だが、残念なことに、その相手がエスデスなのだ。

初めは互角に打ち合うが、手数というアドバンテージを失い、更には、有利なリーチも隙をみて詰められ、徐々にではあるが形勢はエスデスに傾いていた。

 

「ならこれで……!!」

 

宝具として確立された必殺の絶技。

ザンクの命を奪い、シェーレの四肢を三つ斬り飛ばした三閃がエスデスに迫る。

 

 

「それはさっき見せてもらったぞ」

 

一撃目の袈裟斬りをサーベルで防ぎ、続く上段、横からの二閃は氷壁で阻む。

溜めを作らずに放った燕返しは、その刃をエスデスに届かせることが出来なかった。

 

「なっ……ガッ!?」

 

まさか防がれるとは思いもしなかったセイは、驚きで動けなかった隙を狙われ、腹部に蹴りを喰らった。

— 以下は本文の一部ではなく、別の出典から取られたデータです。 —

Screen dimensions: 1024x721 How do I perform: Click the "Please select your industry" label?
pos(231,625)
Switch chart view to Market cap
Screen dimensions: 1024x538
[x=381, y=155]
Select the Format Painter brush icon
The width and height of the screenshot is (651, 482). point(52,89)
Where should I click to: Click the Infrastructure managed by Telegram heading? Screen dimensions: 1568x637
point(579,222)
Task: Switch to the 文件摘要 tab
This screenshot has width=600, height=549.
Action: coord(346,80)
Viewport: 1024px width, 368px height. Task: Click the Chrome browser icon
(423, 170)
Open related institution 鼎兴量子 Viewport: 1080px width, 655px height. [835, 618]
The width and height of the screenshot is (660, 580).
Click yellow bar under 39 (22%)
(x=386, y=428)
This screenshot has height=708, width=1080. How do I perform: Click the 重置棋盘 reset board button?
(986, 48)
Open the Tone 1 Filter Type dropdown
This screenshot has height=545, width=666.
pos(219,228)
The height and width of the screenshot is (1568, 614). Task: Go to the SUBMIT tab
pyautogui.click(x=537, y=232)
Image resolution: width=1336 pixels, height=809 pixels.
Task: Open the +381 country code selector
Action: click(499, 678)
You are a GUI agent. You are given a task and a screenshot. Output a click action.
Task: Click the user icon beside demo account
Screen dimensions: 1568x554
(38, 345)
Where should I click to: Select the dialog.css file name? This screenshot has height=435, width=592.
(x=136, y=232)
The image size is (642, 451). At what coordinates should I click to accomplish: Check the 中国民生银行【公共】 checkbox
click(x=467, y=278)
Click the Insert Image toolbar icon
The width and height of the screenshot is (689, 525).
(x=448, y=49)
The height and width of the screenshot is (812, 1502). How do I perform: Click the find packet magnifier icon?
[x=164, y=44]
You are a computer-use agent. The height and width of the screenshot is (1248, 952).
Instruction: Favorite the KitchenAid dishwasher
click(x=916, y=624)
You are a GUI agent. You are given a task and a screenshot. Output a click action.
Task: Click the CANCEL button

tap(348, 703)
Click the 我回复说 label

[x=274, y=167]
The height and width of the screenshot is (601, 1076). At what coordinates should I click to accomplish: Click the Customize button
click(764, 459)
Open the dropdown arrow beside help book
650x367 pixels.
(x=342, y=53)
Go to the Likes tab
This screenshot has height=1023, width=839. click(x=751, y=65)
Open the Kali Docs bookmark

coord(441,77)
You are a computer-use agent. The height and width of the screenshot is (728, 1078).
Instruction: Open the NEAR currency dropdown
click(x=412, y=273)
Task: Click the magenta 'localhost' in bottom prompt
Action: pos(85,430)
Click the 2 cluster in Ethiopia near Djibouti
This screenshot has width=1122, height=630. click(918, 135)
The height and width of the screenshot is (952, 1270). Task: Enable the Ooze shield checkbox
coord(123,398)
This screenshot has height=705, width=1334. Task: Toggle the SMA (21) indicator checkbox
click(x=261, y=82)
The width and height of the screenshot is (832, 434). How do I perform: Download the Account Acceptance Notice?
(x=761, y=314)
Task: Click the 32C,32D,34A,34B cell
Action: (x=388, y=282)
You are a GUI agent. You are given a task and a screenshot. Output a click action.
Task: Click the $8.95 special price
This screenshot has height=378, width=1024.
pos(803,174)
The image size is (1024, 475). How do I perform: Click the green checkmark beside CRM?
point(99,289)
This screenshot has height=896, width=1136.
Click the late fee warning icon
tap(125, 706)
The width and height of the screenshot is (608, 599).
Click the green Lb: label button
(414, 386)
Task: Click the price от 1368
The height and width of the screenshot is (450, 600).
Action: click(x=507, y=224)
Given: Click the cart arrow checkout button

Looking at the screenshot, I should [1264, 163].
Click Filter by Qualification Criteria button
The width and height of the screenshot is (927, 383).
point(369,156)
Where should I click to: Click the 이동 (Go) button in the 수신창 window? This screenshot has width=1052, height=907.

おまけにインパクトの瞬間足に氷を纏った一撃はセイが思った以上の衝撃をその身に通す。

 

吹っ飛ばされながらも空中でなんとか体勢を立て直したセイは、この(アマ)……と悪態をついた。

 

宝石は殆どを消費し、手甲に限っては残っていない。物干し竿は通用しない。

なら、残る手段は一つ

 

セイは手に持った物干し竿を消した

 

「……? 貴様、何をしている」

 

続けてローブ、手甲、ポーチ、更には、頭のスペクテッドをも取り外すとそれを一纏めにして開場の隅へと置いた。

 

「何って? んなもん……」

 

ドンッ、とセイが足を降り下ろせば、すさまじい威力によって土煙が辺りに立ち上ぼり、セイの姿が見えなくなった。

が、土煙は中心にいた者が槍を振ったことですぐに晴れる。